AIM OF THE EXERCISE: The lines to repeat are those below from the one containing "Click the utm_source" down to the one containing "The height and width of the screenshot is (700, 1280).", both included; reproduce them exactly and nothing else.

Stored records:
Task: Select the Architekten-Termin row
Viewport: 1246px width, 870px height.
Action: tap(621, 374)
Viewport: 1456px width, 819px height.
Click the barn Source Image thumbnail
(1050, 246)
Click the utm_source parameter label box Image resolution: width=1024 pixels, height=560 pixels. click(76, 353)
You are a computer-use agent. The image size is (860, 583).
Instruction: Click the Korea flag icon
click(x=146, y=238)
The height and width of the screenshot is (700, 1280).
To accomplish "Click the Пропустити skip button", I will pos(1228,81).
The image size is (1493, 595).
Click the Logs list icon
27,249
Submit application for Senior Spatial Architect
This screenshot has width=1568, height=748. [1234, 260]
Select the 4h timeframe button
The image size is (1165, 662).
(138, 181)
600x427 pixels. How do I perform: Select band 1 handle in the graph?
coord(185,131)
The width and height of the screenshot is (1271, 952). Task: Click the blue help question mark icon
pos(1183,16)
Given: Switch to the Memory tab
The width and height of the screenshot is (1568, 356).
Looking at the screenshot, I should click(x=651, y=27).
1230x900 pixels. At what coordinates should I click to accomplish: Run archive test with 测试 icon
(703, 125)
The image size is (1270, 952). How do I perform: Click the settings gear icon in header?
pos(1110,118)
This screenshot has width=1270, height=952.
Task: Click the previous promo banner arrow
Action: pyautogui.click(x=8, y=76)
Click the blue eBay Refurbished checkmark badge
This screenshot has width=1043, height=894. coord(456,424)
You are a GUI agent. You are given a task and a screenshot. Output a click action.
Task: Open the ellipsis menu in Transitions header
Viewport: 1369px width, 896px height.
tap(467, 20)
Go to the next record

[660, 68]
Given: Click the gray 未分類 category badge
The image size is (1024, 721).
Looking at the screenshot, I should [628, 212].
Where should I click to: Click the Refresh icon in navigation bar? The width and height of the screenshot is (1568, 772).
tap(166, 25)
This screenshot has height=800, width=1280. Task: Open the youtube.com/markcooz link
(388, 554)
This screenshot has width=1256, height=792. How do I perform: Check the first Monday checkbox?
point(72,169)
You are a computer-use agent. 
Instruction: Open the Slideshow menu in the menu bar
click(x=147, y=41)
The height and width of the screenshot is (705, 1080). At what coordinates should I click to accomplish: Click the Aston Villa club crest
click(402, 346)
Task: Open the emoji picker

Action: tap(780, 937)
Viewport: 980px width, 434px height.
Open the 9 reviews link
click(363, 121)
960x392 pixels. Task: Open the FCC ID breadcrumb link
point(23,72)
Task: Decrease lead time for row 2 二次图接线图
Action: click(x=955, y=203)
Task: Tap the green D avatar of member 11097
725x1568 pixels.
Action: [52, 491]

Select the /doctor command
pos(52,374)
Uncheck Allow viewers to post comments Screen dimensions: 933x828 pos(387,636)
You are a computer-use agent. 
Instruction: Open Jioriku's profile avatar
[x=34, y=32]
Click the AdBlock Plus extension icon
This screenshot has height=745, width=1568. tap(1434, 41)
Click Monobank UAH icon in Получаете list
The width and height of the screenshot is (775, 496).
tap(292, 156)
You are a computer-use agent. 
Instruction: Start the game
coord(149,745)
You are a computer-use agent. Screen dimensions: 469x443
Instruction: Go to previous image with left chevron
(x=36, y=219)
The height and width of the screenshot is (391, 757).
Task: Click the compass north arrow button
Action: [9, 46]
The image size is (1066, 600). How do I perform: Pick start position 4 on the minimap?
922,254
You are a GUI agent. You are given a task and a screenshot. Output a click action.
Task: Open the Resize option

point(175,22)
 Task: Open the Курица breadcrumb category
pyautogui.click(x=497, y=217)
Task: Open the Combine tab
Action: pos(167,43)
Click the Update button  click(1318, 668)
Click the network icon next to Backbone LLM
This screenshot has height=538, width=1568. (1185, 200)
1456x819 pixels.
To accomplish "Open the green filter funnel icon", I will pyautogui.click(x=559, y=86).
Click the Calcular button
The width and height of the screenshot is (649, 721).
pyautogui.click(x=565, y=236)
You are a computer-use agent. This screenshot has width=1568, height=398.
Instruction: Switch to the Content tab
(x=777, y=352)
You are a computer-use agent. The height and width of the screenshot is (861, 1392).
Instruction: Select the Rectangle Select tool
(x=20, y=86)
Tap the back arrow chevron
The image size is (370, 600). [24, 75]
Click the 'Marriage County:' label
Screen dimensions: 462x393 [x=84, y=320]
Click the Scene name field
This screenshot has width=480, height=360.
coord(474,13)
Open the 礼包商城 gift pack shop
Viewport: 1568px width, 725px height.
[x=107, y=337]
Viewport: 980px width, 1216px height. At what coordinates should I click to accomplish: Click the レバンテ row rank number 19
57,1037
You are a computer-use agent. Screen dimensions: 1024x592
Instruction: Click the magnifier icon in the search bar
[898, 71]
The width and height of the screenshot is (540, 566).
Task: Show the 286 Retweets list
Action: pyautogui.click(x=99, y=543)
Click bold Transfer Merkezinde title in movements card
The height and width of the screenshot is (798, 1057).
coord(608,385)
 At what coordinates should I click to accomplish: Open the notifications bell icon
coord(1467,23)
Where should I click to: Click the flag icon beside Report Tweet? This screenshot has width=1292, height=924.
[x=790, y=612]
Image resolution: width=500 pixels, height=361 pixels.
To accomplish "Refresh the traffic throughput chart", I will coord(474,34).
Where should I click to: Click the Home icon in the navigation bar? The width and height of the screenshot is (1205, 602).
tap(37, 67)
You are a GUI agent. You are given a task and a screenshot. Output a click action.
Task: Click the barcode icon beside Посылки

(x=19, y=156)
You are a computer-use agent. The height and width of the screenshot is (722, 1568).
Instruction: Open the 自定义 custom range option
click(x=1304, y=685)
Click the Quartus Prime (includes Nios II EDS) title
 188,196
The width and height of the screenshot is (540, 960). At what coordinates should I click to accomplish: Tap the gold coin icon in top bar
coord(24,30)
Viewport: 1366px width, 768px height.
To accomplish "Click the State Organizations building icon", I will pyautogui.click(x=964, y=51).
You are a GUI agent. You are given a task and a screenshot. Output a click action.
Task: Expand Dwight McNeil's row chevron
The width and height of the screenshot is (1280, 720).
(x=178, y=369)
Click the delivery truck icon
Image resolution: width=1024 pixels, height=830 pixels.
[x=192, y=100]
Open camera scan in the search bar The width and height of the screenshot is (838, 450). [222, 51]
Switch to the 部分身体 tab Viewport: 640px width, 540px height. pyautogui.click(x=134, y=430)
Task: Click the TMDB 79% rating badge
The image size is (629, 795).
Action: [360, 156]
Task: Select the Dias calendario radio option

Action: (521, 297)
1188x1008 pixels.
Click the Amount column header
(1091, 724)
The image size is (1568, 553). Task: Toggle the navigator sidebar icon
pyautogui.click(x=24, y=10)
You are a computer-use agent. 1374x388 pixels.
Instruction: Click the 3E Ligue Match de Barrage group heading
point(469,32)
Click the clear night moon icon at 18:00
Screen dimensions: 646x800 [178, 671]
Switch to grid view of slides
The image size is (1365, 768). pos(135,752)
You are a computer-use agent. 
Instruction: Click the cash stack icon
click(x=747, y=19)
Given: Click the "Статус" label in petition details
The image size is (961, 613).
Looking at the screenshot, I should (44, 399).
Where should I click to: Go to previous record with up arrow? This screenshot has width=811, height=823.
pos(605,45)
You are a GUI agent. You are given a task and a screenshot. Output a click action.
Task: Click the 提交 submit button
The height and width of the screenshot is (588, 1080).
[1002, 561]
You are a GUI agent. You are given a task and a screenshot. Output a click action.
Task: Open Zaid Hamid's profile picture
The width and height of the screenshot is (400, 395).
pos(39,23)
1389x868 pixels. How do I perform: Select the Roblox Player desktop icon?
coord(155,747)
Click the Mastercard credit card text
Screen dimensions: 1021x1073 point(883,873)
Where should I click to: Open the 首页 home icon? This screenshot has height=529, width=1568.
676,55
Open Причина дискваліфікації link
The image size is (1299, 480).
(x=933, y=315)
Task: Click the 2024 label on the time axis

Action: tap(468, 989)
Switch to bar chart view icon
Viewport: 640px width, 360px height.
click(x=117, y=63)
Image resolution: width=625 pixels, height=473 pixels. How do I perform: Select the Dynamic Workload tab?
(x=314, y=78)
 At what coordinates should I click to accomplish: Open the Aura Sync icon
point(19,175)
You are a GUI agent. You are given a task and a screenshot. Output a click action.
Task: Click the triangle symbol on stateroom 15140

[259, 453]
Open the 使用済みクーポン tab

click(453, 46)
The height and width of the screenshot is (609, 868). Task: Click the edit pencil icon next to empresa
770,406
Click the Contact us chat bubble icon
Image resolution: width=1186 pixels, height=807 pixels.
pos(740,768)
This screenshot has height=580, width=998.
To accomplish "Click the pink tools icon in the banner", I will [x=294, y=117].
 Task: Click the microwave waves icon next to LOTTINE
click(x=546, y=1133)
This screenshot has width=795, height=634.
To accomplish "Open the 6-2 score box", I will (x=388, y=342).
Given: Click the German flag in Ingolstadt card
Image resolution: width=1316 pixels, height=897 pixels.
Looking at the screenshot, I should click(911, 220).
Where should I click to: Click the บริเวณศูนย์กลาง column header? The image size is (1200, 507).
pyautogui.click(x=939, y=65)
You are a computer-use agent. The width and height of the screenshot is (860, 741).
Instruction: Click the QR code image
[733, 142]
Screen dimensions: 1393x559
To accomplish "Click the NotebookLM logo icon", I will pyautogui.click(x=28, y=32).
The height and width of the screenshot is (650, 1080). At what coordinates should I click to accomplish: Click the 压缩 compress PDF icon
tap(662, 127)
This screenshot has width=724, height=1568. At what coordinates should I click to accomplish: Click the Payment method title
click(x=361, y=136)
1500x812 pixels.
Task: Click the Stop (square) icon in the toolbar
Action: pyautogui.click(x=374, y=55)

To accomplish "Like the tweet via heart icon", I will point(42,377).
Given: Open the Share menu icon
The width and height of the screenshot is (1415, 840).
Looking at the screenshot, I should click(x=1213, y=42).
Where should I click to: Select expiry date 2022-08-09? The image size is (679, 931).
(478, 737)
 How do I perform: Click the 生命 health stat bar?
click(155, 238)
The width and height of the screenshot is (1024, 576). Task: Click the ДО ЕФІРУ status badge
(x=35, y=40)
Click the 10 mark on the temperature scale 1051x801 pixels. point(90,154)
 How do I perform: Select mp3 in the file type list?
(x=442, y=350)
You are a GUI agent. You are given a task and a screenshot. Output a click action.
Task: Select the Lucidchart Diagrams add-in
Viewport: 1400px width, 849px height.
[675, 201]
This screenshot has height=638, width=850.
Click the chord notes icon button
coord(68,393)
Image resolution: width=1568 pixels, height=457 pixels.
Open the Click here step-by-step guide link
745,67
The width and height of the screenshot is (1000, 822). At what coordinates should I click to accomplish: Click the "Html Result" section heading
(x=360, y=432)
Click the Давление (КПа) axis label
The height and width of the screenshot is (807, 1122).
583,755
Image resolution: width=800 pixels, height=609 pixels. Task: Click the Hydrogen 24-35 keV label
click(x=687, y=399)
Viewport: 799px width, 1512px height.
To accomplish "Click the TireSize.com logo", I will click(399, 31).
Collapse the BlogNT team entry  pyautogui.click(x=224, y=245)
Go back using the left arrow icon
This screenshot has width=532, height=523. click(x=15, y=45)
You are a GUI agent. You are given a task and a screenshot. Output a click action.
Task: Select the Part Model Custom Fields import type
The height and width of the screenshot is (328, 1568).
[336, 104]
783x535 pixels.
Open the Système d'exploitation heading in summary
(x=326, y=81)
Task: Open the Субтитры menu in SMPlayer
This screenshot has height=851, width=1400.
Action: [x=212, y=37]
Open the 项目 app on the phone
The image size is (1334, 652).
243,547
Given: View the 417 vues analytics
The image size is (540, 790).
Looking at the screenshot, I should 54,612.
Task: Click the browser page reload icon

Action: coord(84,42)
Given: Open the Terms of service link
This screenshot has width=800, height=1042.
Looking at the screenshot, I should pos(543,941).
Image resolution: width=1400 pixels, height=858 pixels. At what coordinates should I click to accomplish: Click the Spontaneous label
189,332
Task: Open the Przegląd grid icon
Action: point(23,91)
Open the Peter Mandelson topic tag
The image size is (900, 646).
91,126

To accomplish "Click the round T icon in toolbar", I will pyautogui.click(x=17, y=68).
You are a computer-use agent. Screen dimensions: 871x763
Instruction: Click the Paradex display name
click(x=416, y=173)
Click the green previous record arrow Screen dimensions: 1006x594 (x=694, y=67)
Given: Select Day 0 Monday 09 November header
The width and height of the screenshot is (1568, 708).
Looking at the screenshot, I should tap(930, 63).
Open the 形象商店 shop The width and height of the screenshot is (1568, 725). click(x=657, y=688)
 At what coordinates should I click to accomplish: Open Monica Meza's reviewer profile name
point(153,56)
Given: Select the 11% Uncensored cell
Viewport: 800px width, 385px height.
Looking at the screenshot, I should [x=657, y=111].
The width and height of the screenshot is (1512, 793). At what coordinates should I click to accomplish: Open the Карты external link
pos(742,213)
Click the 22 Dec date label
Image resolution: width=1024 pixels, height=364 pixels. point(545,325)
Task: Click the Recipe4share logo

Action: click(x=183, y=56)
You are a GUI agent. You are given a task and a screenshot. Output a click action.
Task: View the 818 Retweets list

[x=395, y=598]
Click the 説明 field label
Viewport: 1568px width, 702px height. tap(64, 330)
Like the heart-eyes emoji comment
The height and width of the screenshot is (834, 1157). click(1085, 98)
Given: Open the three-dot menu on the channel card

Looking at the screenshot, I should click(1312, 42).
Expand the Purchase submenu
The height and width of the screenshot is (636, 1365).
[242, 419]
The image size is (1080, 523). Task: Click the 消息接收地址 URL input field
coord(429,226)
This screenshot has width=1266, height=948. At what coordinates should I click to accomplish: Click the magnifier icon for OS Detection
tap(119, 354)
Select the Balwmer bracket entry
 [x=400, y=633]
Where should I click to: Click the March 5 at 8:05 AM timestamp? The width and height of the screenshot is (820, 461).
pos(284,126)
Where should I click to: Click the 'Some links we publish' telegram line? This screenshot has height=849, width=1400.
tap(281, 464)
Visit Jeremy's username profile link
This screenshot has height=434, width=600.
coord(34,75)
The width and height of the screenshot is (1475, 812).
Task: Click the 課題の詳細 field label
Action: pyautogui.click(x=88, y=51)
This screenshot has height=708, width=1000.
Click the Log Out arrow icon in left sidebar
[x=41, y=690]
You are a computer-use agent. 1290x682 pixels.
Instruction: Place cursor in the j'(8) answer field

TASK SOLUTION:
Click the utm_source parameter label box Image resolution: width=1024 pixels, height=560 pixels. click(76, 353)
You are a computer-use agent. The image size is (860, 583).
Instruction: Click the Korea flag icon
click(x=146, y=238)
The height and width of the screenshot is (700, 1280).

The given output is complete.